## Task statement
State how many lines of the records contain the string "Screenshot". Reply with the number alone.

## Supplied entries

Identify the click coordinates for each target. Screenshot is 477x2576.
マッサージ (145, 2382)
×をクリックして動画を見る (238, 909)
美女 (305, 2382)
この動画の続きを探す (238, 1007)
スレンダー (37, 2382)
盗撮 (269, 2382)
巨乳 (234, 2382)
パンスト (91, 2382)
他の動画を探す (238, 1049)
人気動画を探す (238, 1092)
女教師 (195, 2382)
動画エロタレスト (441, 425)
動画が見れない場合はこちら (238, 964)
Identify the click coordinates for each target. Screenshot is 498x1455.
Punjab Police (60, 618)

* * *

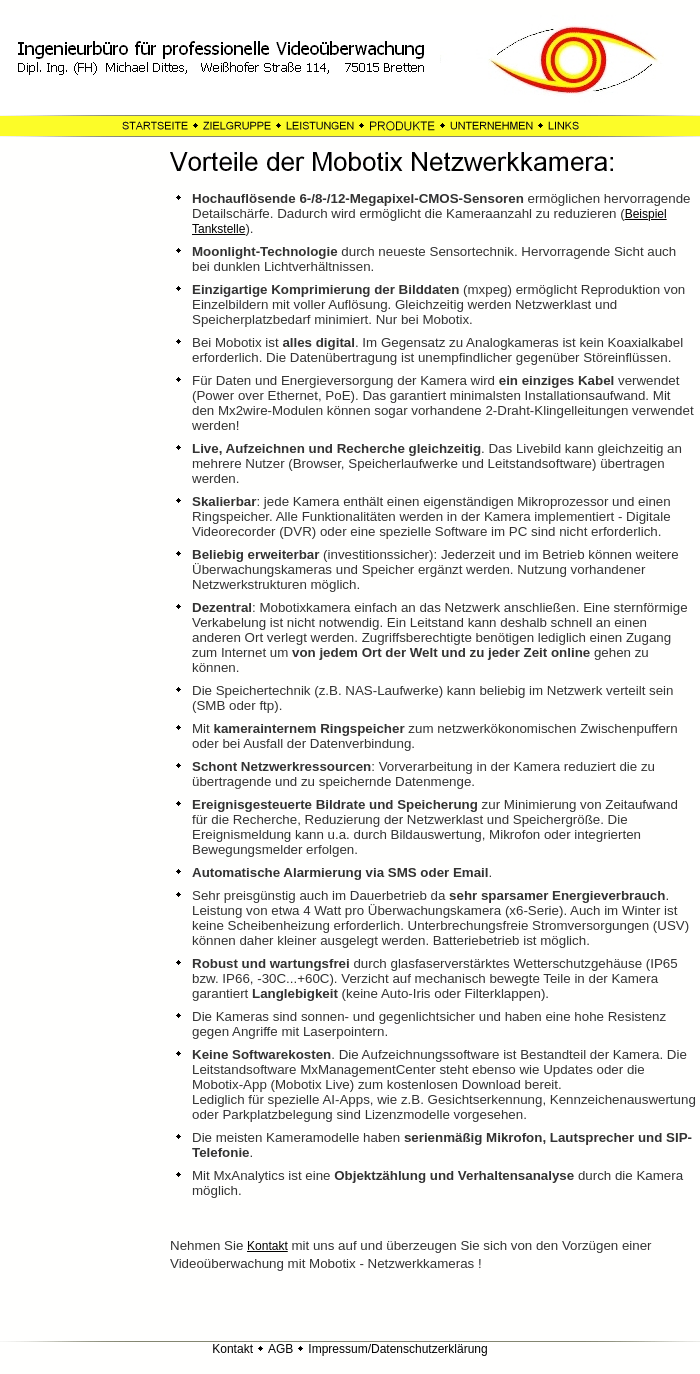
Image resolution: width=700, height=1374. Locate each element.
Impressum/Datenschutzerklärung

* * *

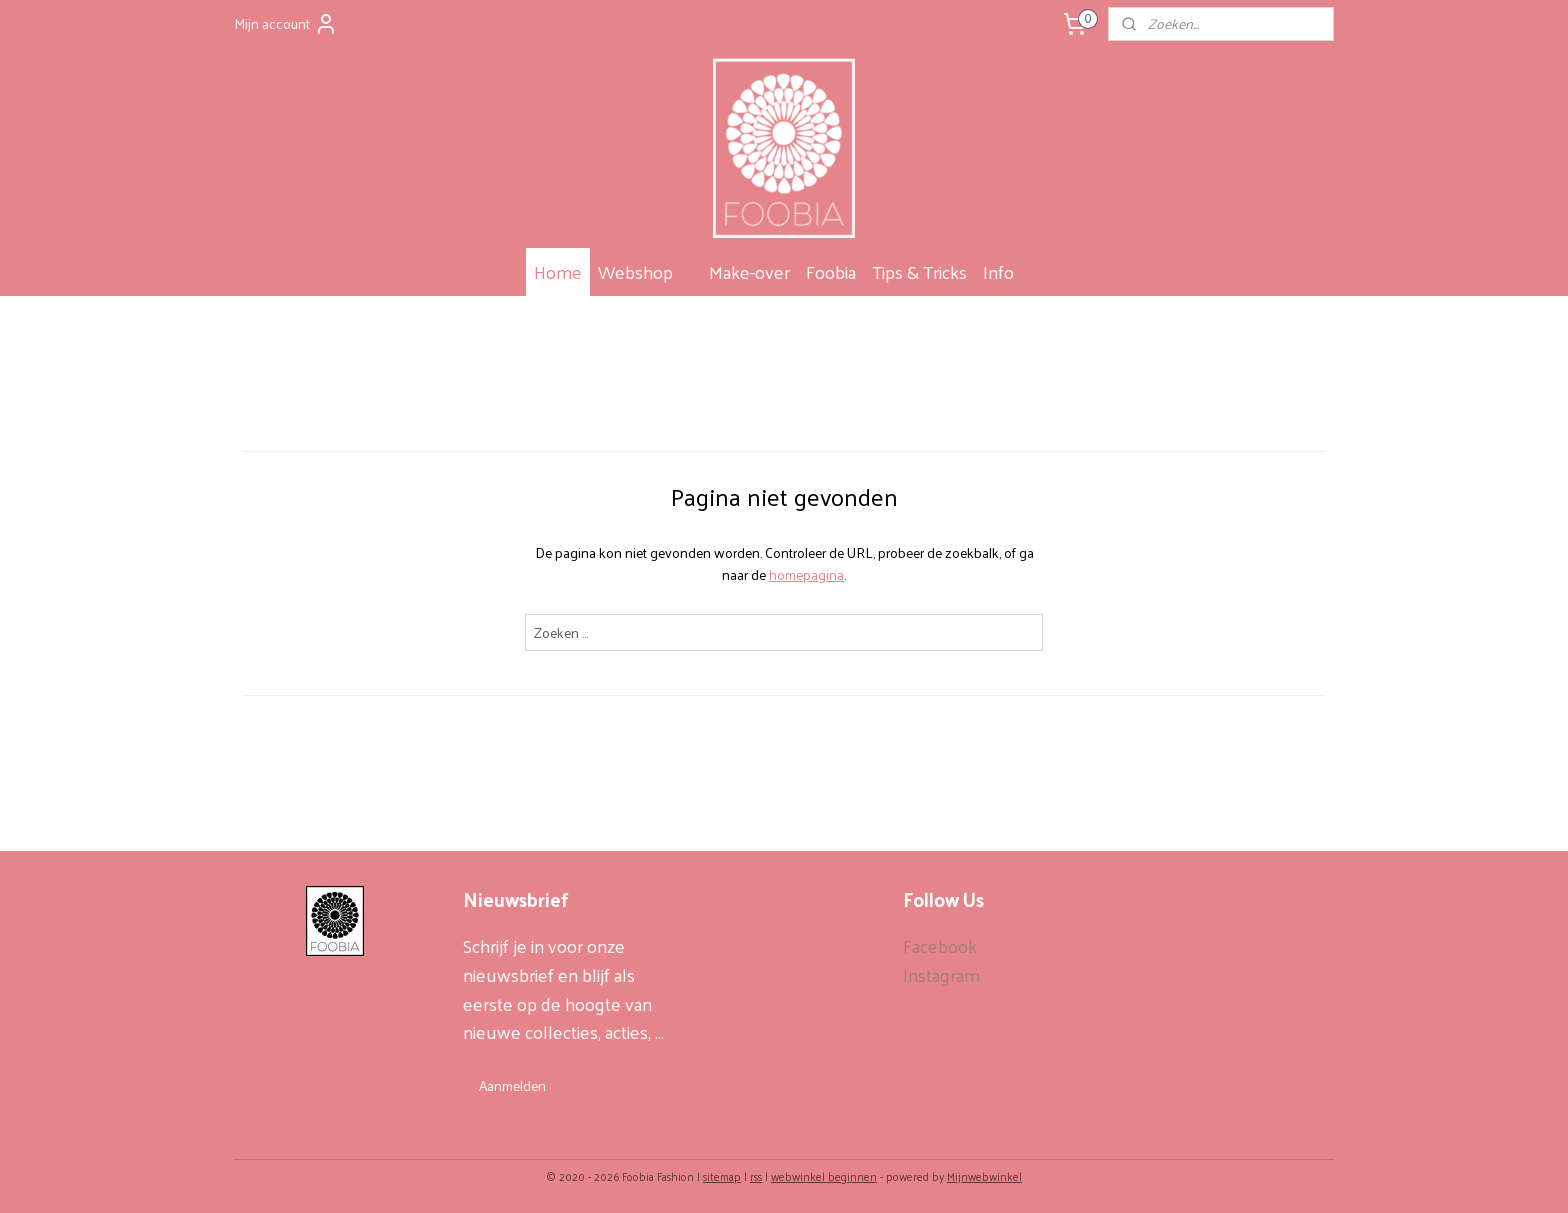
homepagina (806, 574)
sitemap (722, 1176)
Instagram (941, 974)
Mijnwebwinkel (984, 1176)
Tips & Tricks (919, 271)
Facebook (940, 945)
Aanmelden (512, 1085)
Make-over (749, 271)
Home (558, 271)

## Output of the exercise
2